How'd ya like this picture of "THE Cloud..."
This love affair with abusing the amorphous thing called "THE Cloud" is rapidly approaching meteoric levels of asininity. In an absolute fit of angst I make the following comments:
- There is no singularity that can be described as "THE Cloud."
There are many clouds, they're not federated, they don't natively
interoperate at the application layer and they're all mostly
proprietary in their platform and operation. They're also not all
"public" and most don't exchange data in any form. The notion that
we're all running out to put ALL our content and apps in some common repository on someone else's infrastructure (or will) is bullshit. Can we stop selling this lemon already? There will be lots of Clouds that we'll spread much of our information and applications onto -- some internal, some external, some public, some private.
Yay! More people have realized that outsourcing operations and reducing both OpEx and CapEx by using shared infrastructure makes sense. They also seem to have just discovered it has some real thorny issues, too. Welcome to the 90's. Bully!
Just like there are many types of real billowing humid masses (cumulonimbus, fibratus, undulatus, etc.) there are many instantiations of resource-based computing models that float about in use today -- mobile.me, SalesForce.com, Clean Pipes from ISP's, Google/Google Apps, Amazon EC2, WebEx -- all "cloud" services. The only thing they have in common is they speak a dialect called IP...
- The current fad of butchering the term "Cloud
Computing" to bring sexy back to the *aaS (anything as a service) model
is embarrassing. More embarrassing is the fact that I agree with Larry Ellison wherein he stated:
"The interesting thing about cloud computing is that we've redefined cloud computing to include everything that we already do. I can't think of anything that isn't cloud computing with all of these announcements.

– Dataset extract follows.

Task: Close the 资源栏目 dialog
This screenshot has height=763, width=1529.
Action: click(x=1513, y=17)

The computer industry is the only industry that is more fashion-driven than women's fashion. Maybe I'm an idiot, but I have no idea what anyone is talking about. What is it? It's complete gibberish. It's
insane. When is this idiocy going to stop?"A-Freaking-Men.

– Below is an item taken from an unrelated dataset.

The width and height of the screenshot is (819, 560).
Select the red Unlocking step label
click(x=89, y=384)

- It ain't all new, folks. Suggesting that this is a
never-before-seen paradigm that we've not faced prior and requires
entirely thinking as to privacy, trust models, security as a service
layer and service levels mocks the fact that the *aaS model is
something we've been grappling with for years and haven't answered.
See #2. I mean really. I've personally been directly involved with
cloud-models since the early 90's. Besides the fact that it's become
(again) an economically attractive and technologically viable option
doesn't make it new, it makes it convenient and marketable. That said,
we're going to struggle with the operational and organizational issues
and where theory meets practice on the battlefield.

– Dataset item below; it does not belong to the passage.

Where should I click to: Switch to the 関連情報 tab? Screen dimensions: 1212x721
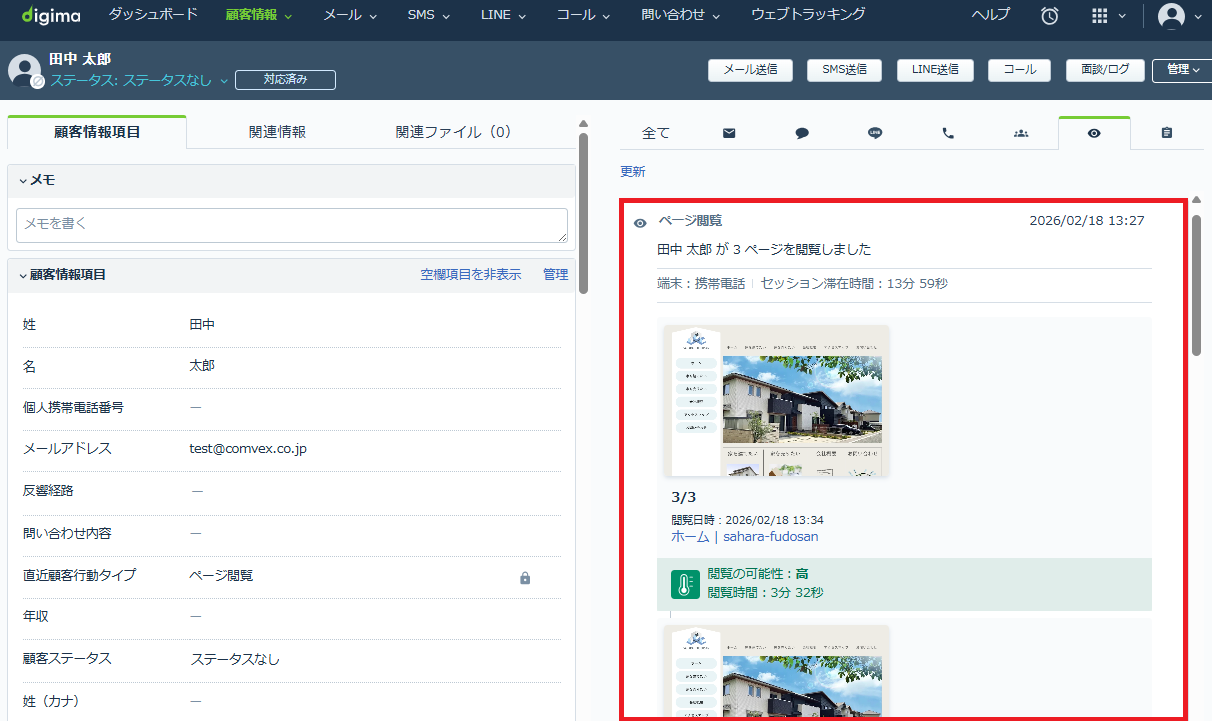click(277, 132)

- Infrastructure Gorillas are clouding the issue by suggesting thier technology represents THE virtual datacenter OS.
Microsoft, Citrix, VMware, Cisco. They all say the same thing using
different words. Each of them claiming ownership as the platform/OS
upon which "THE cloud" will operate. Not one of them have a consistent
model of securing their own vDCOS, so don't start on how we're going to
secure "IT."
(Ed: In fairness just so nobody feels left out, I should also add that the IaaS (Infrastructure as a service)/integrator gorillas such as IBM and HP are also in the mix -- each with their own flavor of service differentiation sprinkled on top.)
If you thought virtualization and its attendant buzzwords, issues and spin were egregious, this billowy mass of marketing hysteria is enough to make me...blog ;)
C'mon, people. Don't give into the generalist hype. Cloud computing is real. "THE Cloud?" Not so much.
/Hoff
(I don't know what it was about this article that just set this little rant off, but well done Mr. Moyle)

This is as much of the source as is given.